Tesla’s latest move higher says less about a definitive turn in fundamentals and more about the stock’s role as one of the market’s most volatile large-cap growth names. With a beta near 1.76, TSLA tends to amplify broader market sentiment. When risk appetite improves, Tesla often rebounds quickly. When regulatory or earnings concerns dominate, the stock can slide just as sharply.

What matters more than a single trading session is the collision between two narratives. On one side, analysts have become more constructive on second-quarter deliveries, pointing to firmer trends in the United States, China, and Europe. Better deliveries matter because they are the clearest real-time indicator that Tesla’s automotive business may be regaining traction after pressure from pricing, competition, and margin erosion.

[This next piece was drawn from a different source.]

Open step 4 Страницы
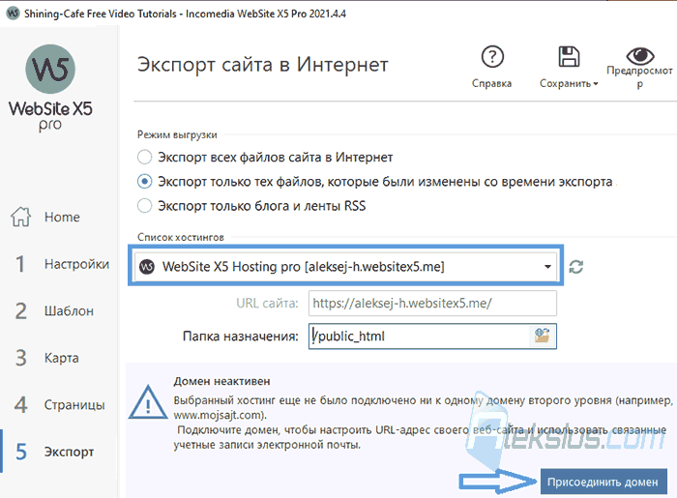The width and height of the screenshot is (677, 498). coord(59,405)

On the other side sits the widening National Highway Traffic Safety Administration probe into Tesla’s Full Self-Driving system, including scrutiny of crashes in reduced-visibility conditions. That issue carries outsized weight because Tesla’s premium valuation is not built on current car earnings alone. It reflects future expectations around autonomy, robotaxis, software revenue, robotics, and energy storage. Any development that slows or constrains FSD has implications far beyond a single product feature.

“Tesla remains a stock pulled between tangible delivery data and an autonomy thesis that regulators are testing in real time.”

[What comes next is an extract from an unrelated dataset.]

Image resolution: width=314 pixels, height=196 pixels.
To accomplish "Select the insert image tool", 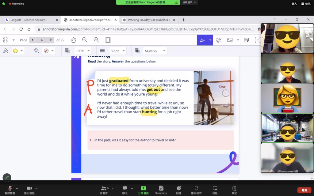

Why the FSD investigation matters

The federal safety review is especially significant because it reaches into the heart of Tesla’s long-term investment case. If regulators determine that FSD performance, driver warnings, or system behavior in low-visibility conditions are inadequate, Tesla could face delays, additional compliance demands, or broader reputational damage. That would affect not only software adoption but also confidence in the company’s robotaxi ambitions.

The issue is not just technical. It is also financial. Tesla trades at valuation multiples that remain far above those of traditional automakers, reflecting expectations that autonomy will eventually unlock high-margin revenue streams. If that timeline stretches out, investors may reassess how much future growth should be priced into the stock now.

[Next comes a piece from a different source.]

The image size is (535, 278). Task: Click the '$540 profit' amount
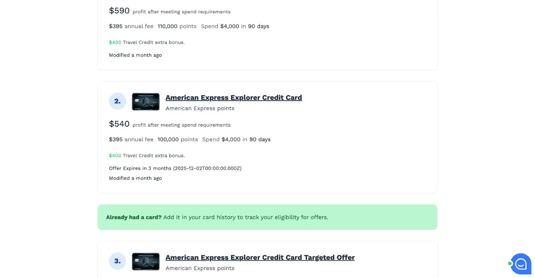coord(118,124)
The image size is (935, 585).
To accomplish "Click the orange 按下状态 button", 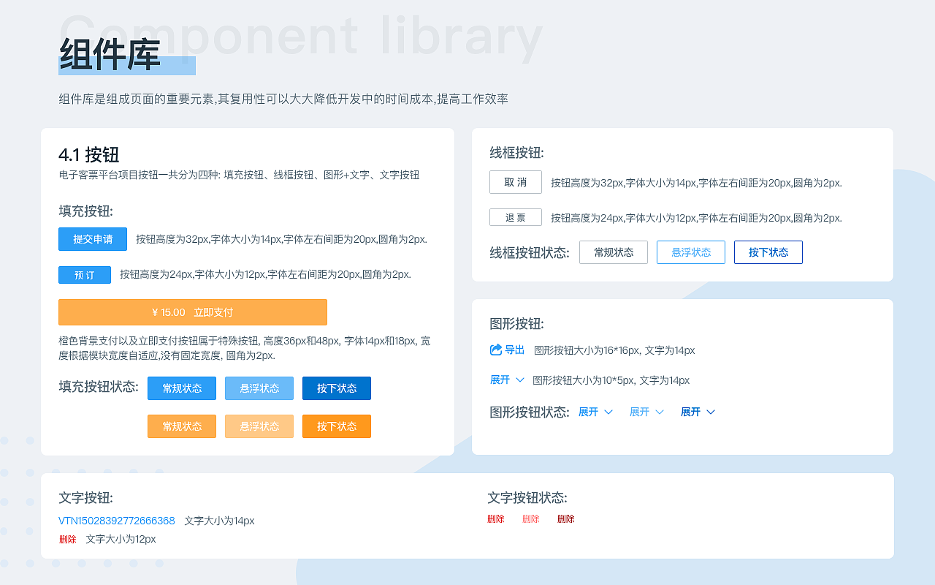I will (336, 426).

Implications for Investors

For investors, Tesla presents a classic high-upside, high-risk setup. The bullish case has near-term support from improving delivery forecasts, possible stabilization in auto demand, and hopes for better gross margins in the second quarter. If Tesla reports deliveries near the upper end of recent expectations and shows margin resilience in late July, the stock could regain momentum quickly.

But the risk profile remains substantial. Tesla’s earnings have been under pressure, free cash flow expectations have weakened, and competition in electric vehicles and autonomous driving continues to intensify. The company is also asking shareholders to underwrite expensive long-duration bets in robotaxis, Optimus, and energy expansion while accepting a valuation that already assumes meaningful success in those areas.

That means positioning in TSLA may depend heavily on time horizon. Shorter-term traders are likely to focus on delivery data, earnings revisions, and market risk appetite. Longer-term investors will need to watch whether regulatory scrutiny around FSD deepens, whether the robotaxi strategy becomes more concrete, and whether Tesla can prove that its non-automotive businesses can grow into a larger share of profit over time.

Looking ahead, the next major test will come with second-quarter delivery data and the late-July earnings report. If Tesla can pair stronger volumes with credible progress on margins and autonomy, sentiment may improve; if regulatory pressure escalates, the stock’s wide trading range could remain firmly intact.